### Exercise objective
Print all the records below, word for word and in full.

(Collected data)
--- START ---

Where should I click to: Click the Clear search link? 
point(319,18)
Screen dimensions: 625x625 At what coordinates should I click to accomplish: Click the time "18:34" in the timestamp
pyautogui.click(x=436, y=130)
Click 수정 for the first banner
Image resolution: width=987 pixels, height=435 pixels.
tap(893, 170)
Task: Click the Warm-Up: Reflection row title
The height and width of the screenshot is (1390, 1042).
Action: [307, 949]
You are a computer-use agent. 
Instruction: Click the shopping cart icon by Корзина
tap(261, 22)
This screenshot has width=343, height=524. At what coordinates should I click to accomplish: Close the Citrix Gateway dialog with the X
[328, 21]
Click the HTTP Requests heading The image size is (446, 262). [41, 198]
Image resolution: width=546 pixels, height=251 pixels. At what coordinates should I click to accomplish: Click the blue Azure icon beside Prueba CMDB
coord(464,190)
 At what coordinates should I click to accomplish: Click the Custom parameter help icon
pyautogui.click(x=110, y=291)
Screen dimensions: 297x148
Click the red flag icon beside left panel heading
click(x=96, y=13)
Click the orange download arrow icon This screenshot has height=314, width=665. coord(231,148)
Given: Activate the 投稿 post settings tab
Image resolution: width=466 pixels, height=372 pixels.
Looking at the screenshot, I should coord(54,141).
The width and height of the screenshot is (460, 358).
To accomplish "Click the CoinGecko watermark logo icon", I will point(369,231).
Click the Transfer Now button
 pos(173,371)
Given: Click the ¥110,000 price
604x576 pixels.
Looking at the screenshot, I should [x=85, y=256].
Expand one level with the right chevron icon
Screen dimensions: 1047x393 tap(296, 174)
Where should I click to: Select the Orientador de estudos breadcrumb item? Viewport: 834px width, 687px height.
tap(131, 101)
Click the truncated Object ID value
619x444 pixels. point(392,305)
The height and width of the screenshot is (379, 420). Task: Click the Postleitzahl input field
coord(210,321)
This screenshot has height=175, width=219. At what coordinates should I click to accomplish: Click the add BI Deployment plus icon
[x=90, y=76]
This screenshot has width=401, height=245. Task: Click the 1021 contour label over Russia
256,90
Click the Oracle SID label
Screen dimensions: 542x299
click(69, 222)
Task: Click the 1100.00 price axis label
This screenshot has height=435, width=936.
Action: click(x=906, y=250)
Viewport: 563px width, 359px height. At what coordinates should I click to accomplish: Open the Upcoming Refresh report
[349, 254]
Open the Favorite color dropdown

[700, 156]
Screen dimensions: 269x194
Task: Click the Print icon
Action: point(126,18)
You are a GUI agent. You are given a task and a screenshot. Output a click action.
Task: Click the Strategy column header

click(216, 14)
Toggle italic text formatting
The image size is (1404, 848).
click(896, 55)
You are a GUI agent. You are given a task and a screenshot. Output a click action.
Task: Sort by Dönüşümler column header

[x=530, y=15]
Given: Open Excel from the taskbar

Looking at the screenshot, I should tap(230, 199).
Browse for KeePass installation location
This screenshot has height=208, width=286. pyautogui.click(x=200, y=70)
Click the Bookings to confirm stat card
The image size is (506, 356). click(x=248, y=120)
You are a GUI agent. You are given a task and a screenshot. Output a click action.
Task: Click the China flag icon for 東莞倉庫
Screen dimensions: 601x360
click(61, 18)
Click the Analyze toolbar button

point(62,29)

--- END ---

### Output below
Where should I click to: Click the Clear search link? 
point(319,18)
Screen dimensions: 625x625 At what coordinates should I click to accomplish: Click the time "18:34" in the timestamp
pyautogui.click(x=436, y=130)
Click 수정 for the first banner
Image resolution: width=987 pixels, height=435 pixels.
tap(893, 170)
Task: Click the Warm-Up: Reflection row title
The height and width of the screenshot is (1390, 1042).
Action: [307, 949]
You are a computer-use agent. 
Instruction: Click the shopping cart icon by Корзина
tap(261, 22)
This screenshot has width=343, height=524. At what coordinates should I click to accomplish: Close the Citrix Gateway dialog with the X
[328, 21]
Click the HTTP Requests heading The image size is (446, 262). [41, 198]
Image resolution: width=546 pixels, height=251 pixels. At what coordinates should I click to accomplish: Click the blue Azure icon beside Prueba CMDB
coord(464,190)
 At what coordinates should I click to accomplish: Click the Custom parameter help icon
pyautogui.click(x=110, y=291)
Screen dimensions: 297x148
Click the red flag icon beside left panel heading
click(x=96, y=13)
Click the orange download arrow icon This screenshot has height=314, width=665. coord(231,148)
Given: Activate the 投稿 post settings tab
Image resolution: width=466 pixels, height=372 pixels.
Looking at the screenshot, I should coord(54,141).
The width and height of the screenshot is (460, 358).
To accomplish "Click the CoinGecko watermark logo icon", I will point(369,231).
Click the Transfer Now button
 pos(173,371)
Given: Click the ¥110,000 price
604x576 pixels.
Looking at the screenshot, I should [x=85, y=256].
Expand one level with the right chevron icon
Screen dimensions: 1047x393 tap(296, 174)
Where should I click to: Select the Orientador de estudos breadcrumb item? Viewport: 834px width, 687px height.
tap(131, 101)
Click the truncated Object ID value
619x444 pixels. point(392,305)
The height and width of the screenshot is (379, 420). Task: Click the Postleitzahl input field
coord(210,321)
This screenshot has height=175, width=219. At what coordinates should I click to accomplish: Click the add BI Deployment plus icon
[x=90, y=76]
This screenshot has width=401, height=245. Task: Click the 1021 contour label over Russia
256,90
Click the Oracle SID label
Screen dimensions: 542x299
click(69, 222)
Task: Click the 1100.00 price axis label
This screenshot has height=435, width=936.
Action: click(x=906, y=250)
Viewport: 563px width, 359px height. At what coordinates should I click to accomplish: Open the Upcoming Refresh report
[349, 254]
Open the Favorite color dropdown

[700, 156]
Screen dimensions: 269x194
Task: Click the Print icon
Action: point(126,18)
You are a GUI agent. You are given a task and a screenshot. Output a click action.
Task: Click the Strategy column header

click(216, 14)
Toggle italic text formatting
The image size is (1404, 848).
click(896, 55)
You are a GUI agent. You are given a task and a screenshot. Output a click action.
Task: Sort by Dönüşümler column header

[x=530, y=15]
Given: Open Excel from the taskbar

Looking at the screenshot, I should tap(230, 199).
Browse for KeePass installation location
This screenshot has height=208, width=286. pyautogui.click(x=200, y=70)
Click the Bookings to confirm stat card
The image size is (506, 356). click(x=248, y=120)
You are a GUI agent. You are given a task and a screenshot. Output a click action.
Task: Click the China flag icon for 東莞倉庫
Screen dimensions: 601x360
click(61, 18)
Click the Analyze toolbar button

point(62,29)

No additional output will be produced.